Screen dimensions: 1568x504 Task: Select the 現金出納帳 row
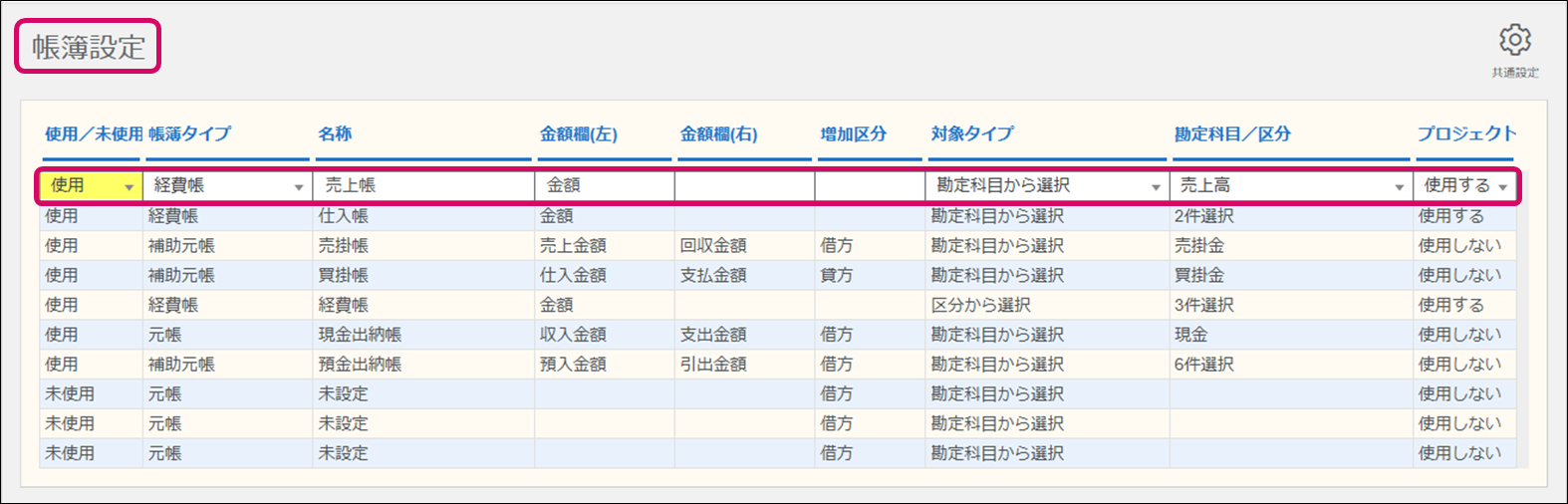(360, 335)
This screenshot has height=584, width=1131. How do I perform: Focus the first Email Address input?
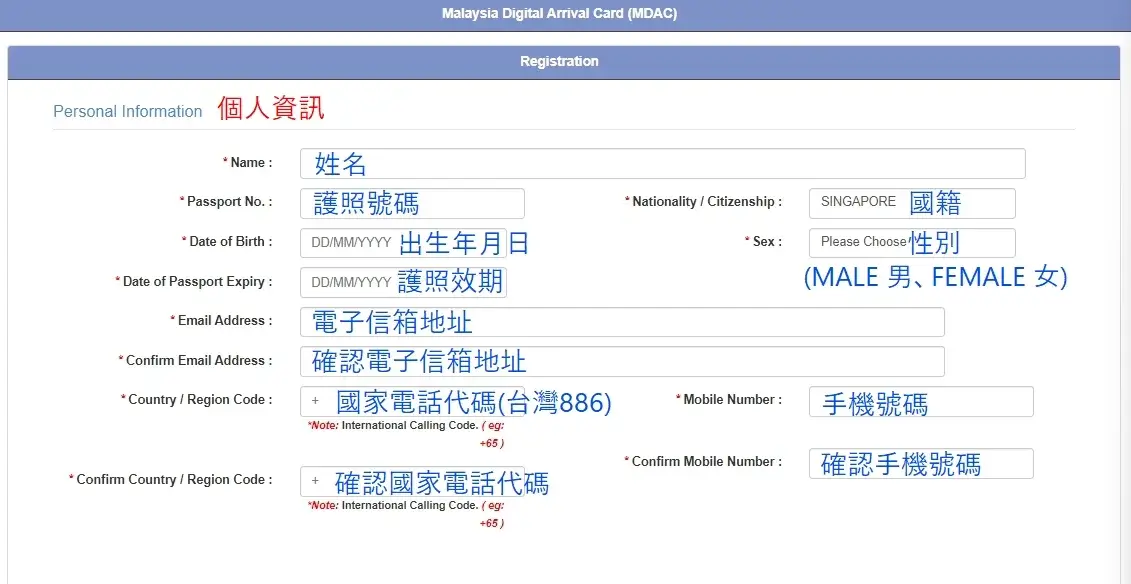621,322
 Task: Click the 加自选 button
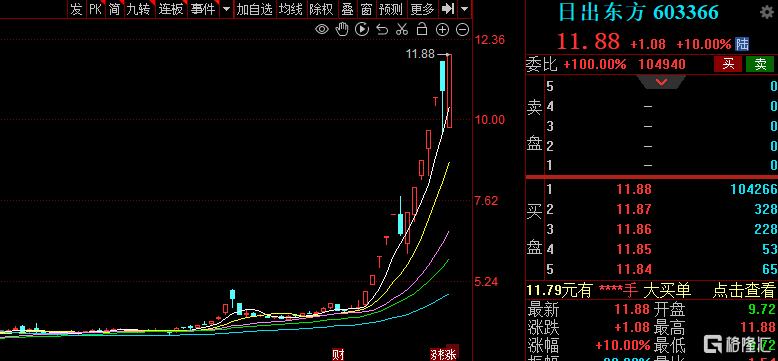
++++++++++++++++++++
The task →
Write the lines from the one containing "This screenshot has" through the end of the data above exactly as they appear, and do not carry over any picture.

Result →
This screenshot has height=584, width=1131. How do I perform: Focus the first Email Address input?
621,322
 Task: Click the 加自选 button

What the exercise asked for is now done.